I saw a story where that guy may be in for a nice big tax bill thanks to Jeter :lol:

As I understood the story, the IRS has figured Jeter's gifts are worth somewhere in the area of $50,000 and estimate the man will owe them $14,000


----------



## sigma1914 (Sep 5, 2006)

fluffybear said:


> I saw a story where that guy may be in for a nice big tax bill thanks to Jeter :lol:
> 
> As I understood the story, the IRS has figured Jeter's gifts are worth somewhere in the area of $50,000 and estimate the man will owe them $14,000


Last I heard, someone was gifting him the tax money to pay it because gifts aren't taxed. Someone please correct that if I'm wrong.


----------



## fluffybear (Jun 19, 2004)

sigma1914 said:


> Last I heard, someone was gifting him the tax money to pay it because gifts aren't taxed. Someone please correct that if I'm wrong.


from the IRS:



> Gift Tax
> 
> The gift tax is a tax on the transfer of property by one individual to another while receiving nothing, or less than full value, in return. The tax applies whether the donor intends the transfer to be a gift or not.
> 
> The gift tax applies to the transfer by gift of any property. You make a gift if you give property (including money), or the use of or income from property, without expecting to receive something of at least equal value in return. If you sell something at less than its full value or if you make an interest-free or reduced-interest loan, you may be making a gift.


As I read it, he would be responsible for any tax there as well. If the they don't get you one way, it's another..


----------



## sigma1914 (Sep 5, 2006)

fluffybear said:


> from the IRS:
> 
> As I read it, he would be responsible for any tax there as well. If the they don't get you one way, it's another..


http://www.npr.org/blogs/thetwo-way...ews-for-yankees-fan-who-caught-jeters-3-000th


----------



## fluffybear (Jun 19, 2004)

Sounds great and all but as I read that article, Lopez better find himself a good tax guy as all those wonderful gifts he is receiving are just taxable (from the way I read that IRS link). 

I just hope int he end that his good deed does not come back and bite him.


----------



## MysteryMan (May 17, 2010)

fluffybear said:


> Sounds great and all but as I read that article, Lopez better find himself a good tax guy as all those wonderful gifts he is receiving are just taxable (from the way I read that IRS link).
> 
> I just hope int he end that his good deed does not come back and bite him.

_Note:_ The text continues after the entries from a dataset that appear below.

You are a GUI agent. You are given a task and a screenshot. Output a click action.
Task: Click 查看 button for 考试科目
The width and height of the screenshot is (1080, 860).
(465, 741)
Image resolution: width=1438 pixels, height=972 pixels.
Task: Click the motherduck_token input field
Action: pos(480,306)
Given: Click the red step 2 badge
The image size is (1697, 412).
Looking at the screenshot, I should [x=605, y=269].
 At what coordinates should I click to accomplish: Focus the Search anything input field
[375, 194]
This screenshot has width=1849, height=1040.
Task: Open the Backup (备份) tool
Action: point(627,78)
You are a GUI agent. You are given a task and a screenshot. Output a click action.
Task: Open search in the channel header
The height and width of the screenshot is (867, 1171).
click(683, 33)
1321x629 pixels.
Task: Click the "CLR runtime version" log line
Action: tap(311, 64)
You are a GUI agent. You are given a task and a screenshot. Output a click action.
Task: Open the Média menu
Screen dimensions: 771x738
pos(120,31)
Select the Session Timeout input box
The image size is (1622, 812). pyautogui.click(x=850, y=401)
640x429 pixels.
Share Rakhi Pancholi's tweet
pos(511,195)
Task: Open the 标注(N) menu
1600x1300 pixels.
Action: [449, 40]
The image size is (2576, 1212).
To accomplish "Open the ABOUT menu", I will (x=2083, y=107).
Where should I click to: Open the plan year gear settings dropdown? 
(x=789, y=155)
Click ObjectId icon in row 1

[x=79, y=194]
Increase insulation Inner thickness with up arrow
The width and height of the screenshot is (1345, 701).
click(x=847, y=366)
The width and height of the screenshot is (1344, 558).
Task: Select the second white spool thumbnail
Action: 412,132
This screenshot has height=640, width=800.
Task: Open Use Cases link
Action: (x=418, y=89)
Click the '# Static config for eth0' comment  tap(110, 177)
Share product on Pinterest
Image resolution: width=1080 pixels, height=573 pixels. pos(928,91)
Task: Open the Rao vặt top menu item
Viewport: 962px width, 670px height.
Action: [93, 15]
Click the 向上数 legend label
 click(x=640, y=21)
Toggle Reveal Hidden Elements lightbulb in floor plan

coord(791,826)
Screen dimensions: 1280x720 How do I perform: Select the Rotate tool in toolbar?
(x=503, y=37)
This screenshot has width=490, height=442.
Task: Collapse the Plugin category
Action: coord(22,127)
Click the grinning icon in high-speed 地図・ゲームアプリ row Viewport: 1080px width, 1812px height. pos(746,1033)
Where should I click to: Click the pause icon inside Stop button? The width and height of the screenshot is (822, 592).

Miller High Life offered to pay his tax bill on the items he received from the Yankees for his good deed.


----------



## Nick (Apr 23, 2002)

The way I see it, Lopez' gift to Jeter (the ball) was worth exactly what the Yankees gave to Lopez. Even exchange, no tax due, period!


----------



## Jimmy 440 (Nov 17, 2007)

The kid was ABC's person of the week


----------